Love it or hate it, whatever you may have to say about it, Google Chrome is one of the top browsers in the world, and head and shoulders above all the others in Google integration. If your entire digital life is synced to your Gmail address, there’s practically no question that Chrome is the browser you want. What is questionable, however, is the battery life Chrome offers to laptop, phone, and tablet users. The number of people out there who work and play from laptops, smartphones, and tablets running Windows , Android and Linux is incredible, and this crowd, for the most part, values the ability to take their workhorse or gaming powerhouse with them where they like and use it as long as they like. While a number of devices miss the magical 8-hour workday mark, every bit of juice counts, and Chrome has been the subject of continual scorn in this regard. Thus, Google took to YouTube, or rather to Vimeo, to set the record straight on video.
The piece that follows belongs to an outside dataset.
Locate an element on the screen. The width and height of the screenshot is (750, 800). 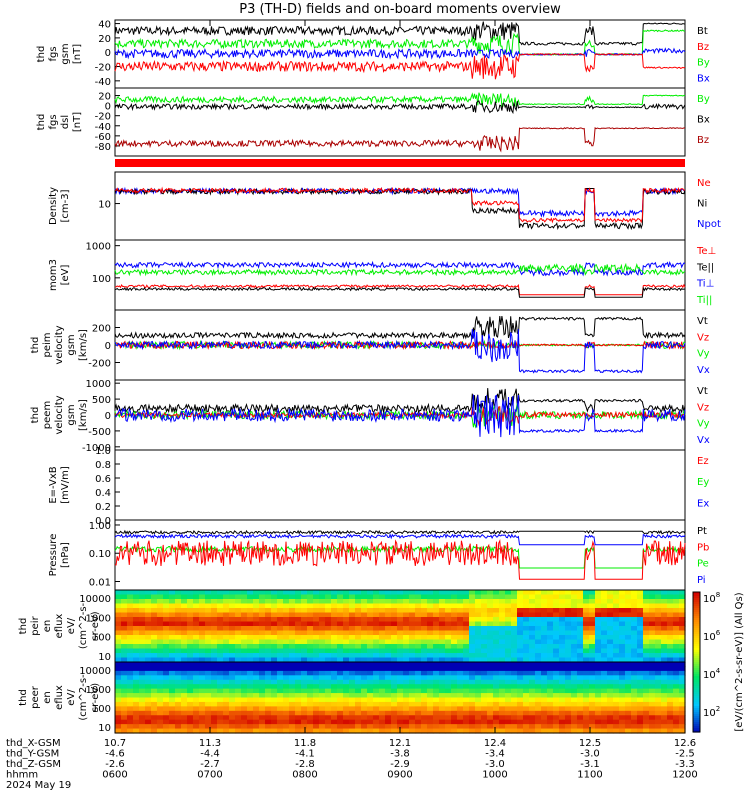
colorbar-cell is located at coordinates (696, 650).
While some other laptops can pulverize it in battery life, gaming chops or screen beauty, the Microsoft Surface Book is widely thought of as the current gold standard for Windows laptops, akin to the Chromebook Pixel for Chrome OS devices. Google grabbed a pair of these, both running an identical Windows 10 setup, and installed two different versions of Chrome for the test at hand. One had Chrome version 46, from 2015. The other had the current version, Chrome 53. The two laptops started playing the same video loop from streaming website Vimeo. In the time lapse that followed, the laptop with Chrome 46 doing the job petered out at 8 hours and 26 minutes, a respectable work day for most professionals and more than long enough for most casual browsers. Chrome 53 took things a bit further and pulled down a whopping 10 hours and 39 minutes.
In a blog post on the matter, Google noted that in the same time frame, Chrome has become about 15 percent faster. The latest release of Chrome has also become 33 percent faster on Apple’s Mac platform year on year, and the Android version adds in support for Android Pay, making it one of the more versatile browsers on the platform. Users of 32-bit Linux distributions will sadly not see any of these improvements, but just about every other platform can bask in a faster Chrome that offers better battery life than ever before.